| AVAILABLE RECORDS |

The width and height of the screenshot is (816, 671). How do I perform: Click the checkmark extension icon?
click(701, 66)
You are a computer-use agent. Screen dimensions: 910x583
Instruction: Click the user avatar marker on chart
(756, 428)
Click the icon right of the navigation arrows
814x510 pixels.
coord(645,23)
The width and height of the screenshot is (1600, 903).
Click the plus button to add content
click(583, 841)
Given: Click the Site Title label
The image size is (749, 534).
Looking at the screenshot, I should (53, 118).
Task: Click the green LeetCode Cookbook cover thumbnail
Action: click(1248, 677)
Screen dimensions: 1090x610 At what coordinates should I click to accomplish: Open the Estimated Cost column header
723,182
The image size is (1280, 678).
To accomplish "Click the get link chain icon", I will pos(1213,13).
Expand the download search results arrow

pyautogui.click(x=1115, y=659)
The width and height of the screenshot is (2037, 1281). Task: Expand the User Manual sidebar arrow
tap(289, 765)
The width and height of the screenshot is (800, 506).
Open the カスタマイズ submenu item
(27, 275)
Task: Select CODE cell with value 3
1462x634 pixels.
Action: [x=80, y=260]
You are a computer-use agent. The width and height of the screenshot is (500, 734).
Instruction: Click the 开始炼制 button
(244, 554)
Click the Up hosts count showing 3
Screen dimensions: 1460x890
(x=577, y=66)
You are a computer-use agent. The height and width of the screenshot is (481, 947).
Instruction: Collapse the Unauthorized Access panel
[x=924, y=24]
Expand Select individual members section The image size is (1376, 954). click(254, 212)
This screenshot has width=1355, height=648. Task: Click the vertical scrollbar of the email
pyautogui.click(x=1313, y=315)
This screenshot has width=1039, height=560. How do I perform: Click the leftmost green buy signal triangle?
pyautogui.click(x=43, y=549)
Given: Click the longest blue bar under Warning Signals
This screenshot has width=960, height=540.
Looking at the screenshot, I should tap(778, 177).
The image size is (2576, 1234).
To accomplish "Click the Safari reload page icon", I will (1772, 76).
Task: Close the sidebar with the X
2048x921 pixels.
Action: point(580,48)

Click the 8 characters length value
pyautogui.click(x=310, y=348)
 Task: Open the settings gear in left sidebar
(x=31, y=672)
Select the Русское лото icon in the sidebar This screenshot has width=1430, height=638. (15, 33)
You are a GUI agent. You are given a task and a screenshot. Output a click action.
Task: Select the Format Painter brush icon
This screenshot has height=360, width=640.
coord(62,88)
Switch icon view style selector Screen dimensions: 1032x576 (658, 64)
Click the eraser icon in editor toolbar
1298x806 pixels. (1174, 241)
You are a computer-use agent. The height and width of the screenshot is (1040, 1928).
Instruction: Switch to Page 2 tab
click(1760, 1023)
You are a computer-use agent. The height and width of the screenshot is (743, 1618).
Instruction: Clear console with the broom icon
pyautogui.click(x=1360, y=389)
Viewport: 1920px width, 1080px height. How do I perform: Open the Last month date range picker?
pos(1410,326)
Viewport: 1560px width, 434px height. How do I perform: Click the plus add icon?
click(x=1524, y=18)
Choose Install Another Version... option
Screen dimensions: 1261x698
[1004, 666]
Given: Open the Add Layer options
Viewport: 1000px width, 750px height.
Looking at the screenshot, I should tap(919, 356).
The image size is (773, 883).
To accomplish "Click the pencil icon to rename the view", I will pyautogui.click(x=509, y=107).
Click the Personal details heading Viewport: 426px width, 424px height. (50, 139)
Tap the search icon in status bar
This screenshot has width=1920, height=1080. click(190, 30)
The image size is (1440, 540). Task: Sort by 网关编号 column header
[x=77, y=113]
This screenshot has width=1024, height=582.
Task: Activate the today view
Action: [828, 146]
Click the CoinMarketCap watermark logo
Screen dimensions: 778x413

| WRITTEN EXERCISE |
Return all the rows above verbatim, with nothing changed.

| SOLUTION FOR THIS EXERCISE |
The width and height of the screenshot is (816, 671). How do I perform: Click the checkmark extension icon?
click(701, 66)
You are a computer-use agent. Screen dimensions: 910x583
Instruction: Click the user avatar marker on chart
(756, 428)
Click the icon right of the navigation arrows
814x510 pixels.
coord(645,23)
The width and height of the screenshot is (1600, 903).
Click the plus button to add content
click(583, 841)
Given: Click the Site Title label
The image size is (749, 534).
Looking at the screenshot, I should (53, 118).
Task: Click the green LeetCode Cookbook cover thumbnail
Action: click(1248, 677)
Screen dimensions: 1090x610 At what coordinates should I click to accomplish: Open the Estimated Cost column header
723,182
The image size is (1280, 678).
To accomplish "Click the get link chain icon", I will pos(1213,13).
Expand the download search results arrow

pyautogui.click(x=1115, y=659)
The width and height of the screenshot is (2037, 1281). Task: Expand the User Manual sidebar arrow
tap(289, 765)
The width and height of the screenshot is (800, 506).
Open the カスタマイズ submenu item
(27, 275)
Task: Select CODE cell with value 3
1462x634 pixels.
Action: [x=80, y=260]
You are a computer-use agent. The width and height of the screenshot is (500, 734).
Instruction: Click the 开始炼制 button
(244, 554)
Click the Up hosts count showing 3
Screen dimensions: 1460x890
(x=577, y=66)
You are a computer-use agent. The height and width of the screenshot is (481, 947).
Instruction: Collapse the Unauthorized Access panel
[x=924, y=24]
Expand Select individual members section The image size is (1376, 954). click(254, 212)
This screenshot has width=1355, height=648. Task: Click the vertical scrollbar of the email
pyautogui.click(x=1313, y=315)
This screenshot has width=1039, height=560. How do I perform: Click the leftmost green buy signal triangle?
pyautogui.click(x=43, y=549)
Given: Click the longest blue bar under Warning Signals
This screenshot has width=960, height=540.
Looking at the screenshot, I should tap(778, 177).
The image size is (2576, 1234).
To accomplish "Click the Safari reload page icon", I will (1772, 76).
Task: Close the sidebar with the X
2048x921 pixels.
Action: point(580,48)

Click the 8 characters length value
pyautogui.click(x=310, y=348)
 Task: Open the settings gear in left sidebar
(x=31, y=672)
Select the Русское лото icon in the sidebar This screenshot has width=1430, height=638. (15, 33)
You are a GUI agent. You are given a task and a screenshot. Output a click action.
Task: Select the Format Painter brush icon
This screenshot has height=360, width=640.
coord(62,88)
Switch icon view style selector Screen dimensions: 1032x576 (658, 64)
Click the eraser icon in editor toolbar
1298x806 pixels. (1174, 241)
You are a computer-use agent. The height and width of the screenshot is (1040, 1928).
Instruction: Switch to Page 2 tab
click(1760, 1023)
You are a computer-use agent. The height and width of the screenshot is (743, 1618).
Instruction: Clear console with the broom icon
pyautogui.click(x=1360, y=389)
Viewport: 1920px width, 1080px height. How do I perform: Open the Last month date range picker?
pos(1410,326)
Viewport: 1560px width, 434px height. How do I perform: Click the plus add icon?
click(x=1524, y=18)
Choose Install Another Version... option
Screen dimensions: 1261x698
[1004, 666]
Given: Open the Add Layer options
Viewport: 1000px width, 750px height.
Looking at the screenshot, I should tap(919, 356).
The image size is (773, 883).
To accomplish "Click the pencil icon to rename the view", I will pyautogui.click(x=509, y=107).
Click the Personal details heading Viewport: 426px width, 424px height. (50, 139)
Tap the search icon in status bar
This screenshot has width=1920, height=1080. click(190, 30)
The image size is (1440, 540). Task: Sort by 网关编号 column header
[x=77, y=113]
This screenshot has width=1024, height=582.
Task: Activate the today view
Action: [828, 146]
Click the CoinMarketCap watermark logo
Screen dimensions: 778x413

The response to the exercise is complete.